Ja klar. Man muss sich ja nur die Besetzung des Ehrenrats anschauen. Da sitzt zum Beispiel jemand drin, der brüstet sich noch heute noch damit, beim Abstieg 2017 gejubelt zu haben. Oder verkauft Anti-Ismaik-Shirts. Aber das lässt mich kalt. Der Antrag auf Satzungsänderung geht übrigens genau dahin, unbotmäßige Gesinnung leichter sanktionieren zu können. Ich kann nur hoffen, er findet nicht die nötige Mehrheit von 75 Prozent.

Auf Facebook hatten Sie eine Gruppe “Rettet die Löwen” gegründet: Hätten Sie sich mehr Zuspruch erwartet?
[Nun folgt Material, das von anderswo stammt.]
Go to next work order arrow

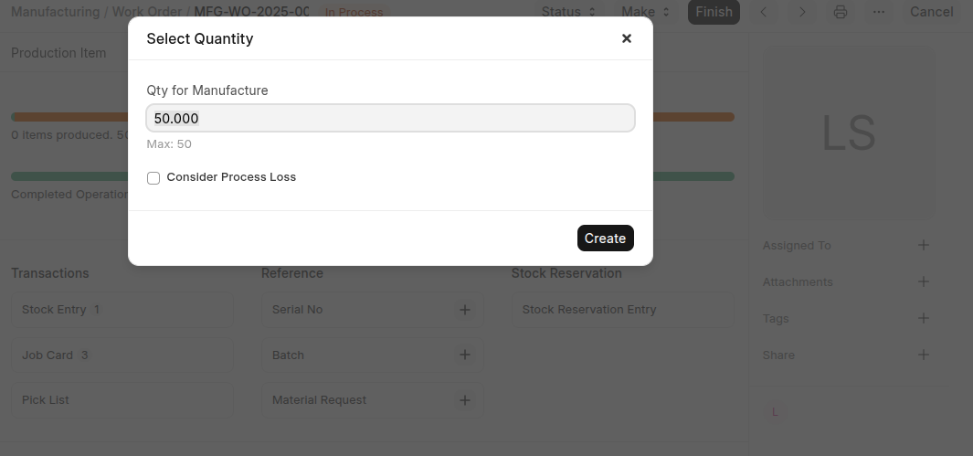click(x=802, y=12)
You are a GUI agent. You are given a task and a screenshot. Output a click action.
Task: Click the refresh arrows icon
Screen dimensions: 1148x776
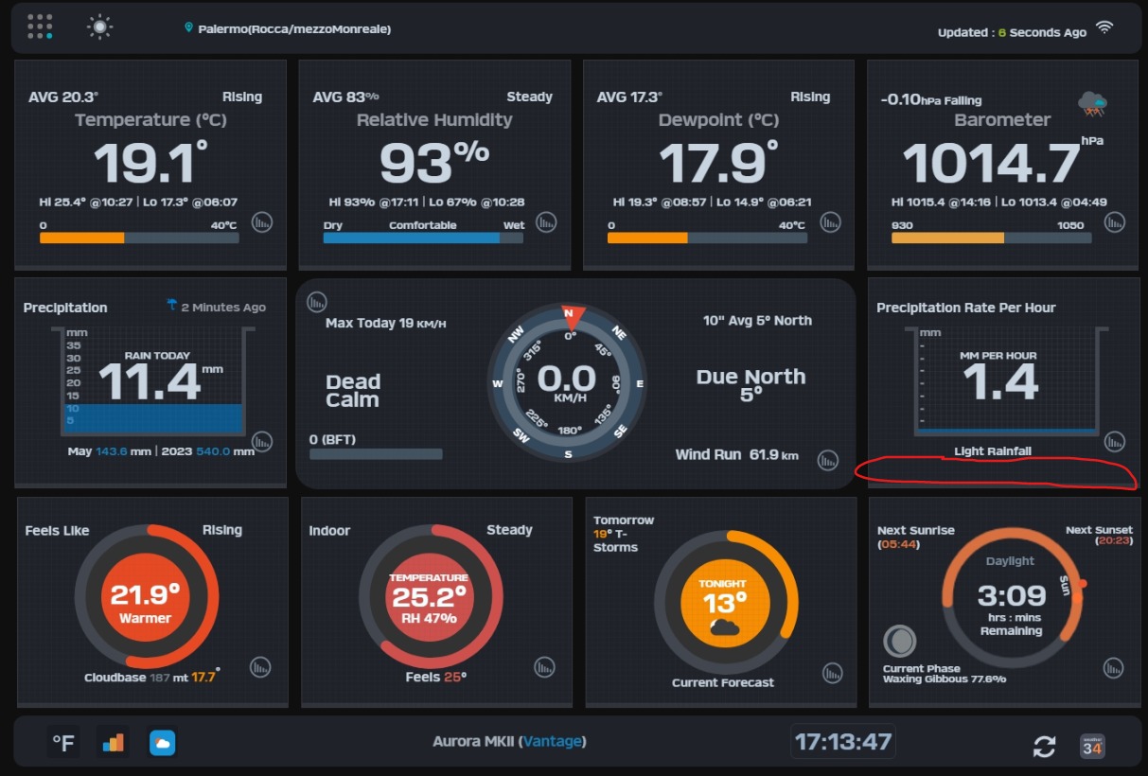click(1044, 747)
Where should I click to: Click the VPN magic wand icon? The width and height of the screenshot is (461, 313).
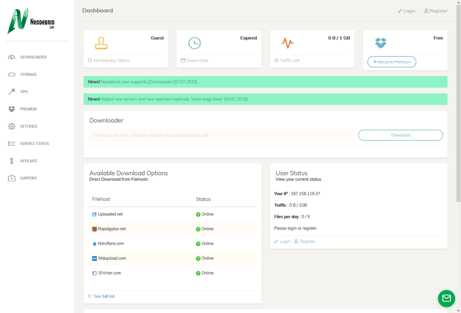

Ich bin neu auf Facebook, und was ich da erlebt habe, ist schockierend. Der Zuspruch war schon hoch, allerdings auch die Quote der Spammer, Stänkerer und Beleidiger. Das ist ein allgemeines gesellschaftliches Problem, nicht nur hier. Pöbler und Rabauken haben ja auch in der Politik mehr und mehr das Sagen. Lügen werden akzeptiert und sind sogar willkommen. Hauptsache sie passen in die eigene Meinungsblase.
Jedenfalls freue ich mich, Facebook bald für immer verlassen zu können. Viele werden sich ja darüber freuen. Sei ihnen vergönnt…

Auf Google wurde Ihre Arztpraxis u.a. von ehemaligem 1860-Verwaltungsratskandidaten negativ bewertet, obwohl dieser nie ihr Patient war. Wie finden Sie diese Herangehensweise des “anderen” Lagers?

Das ist am allerübelsten. Bislang haben knapp 20 Leute meine Praxis heruntergewertet. Ich bin dabei, sie zu belangen. Geschäftsschädigung kann teuer werden.

Sollte Robert Reisinger gewählt werden, wie werden Sie reagieren: Werden Sie sich dann von 1860 verabschieden?

Das wäre ja noch lange nicht das Ende. Hauptsache die Leute sind wachsamer geworden. Aber meine Löwen, wie ich sie seit meiner Kindheit liebe, sind das nicht mehr. Hassgesänge, Pyros und Gewaltbereitschaft gegen Andersdenkende muss ich mir nicht mehr geben.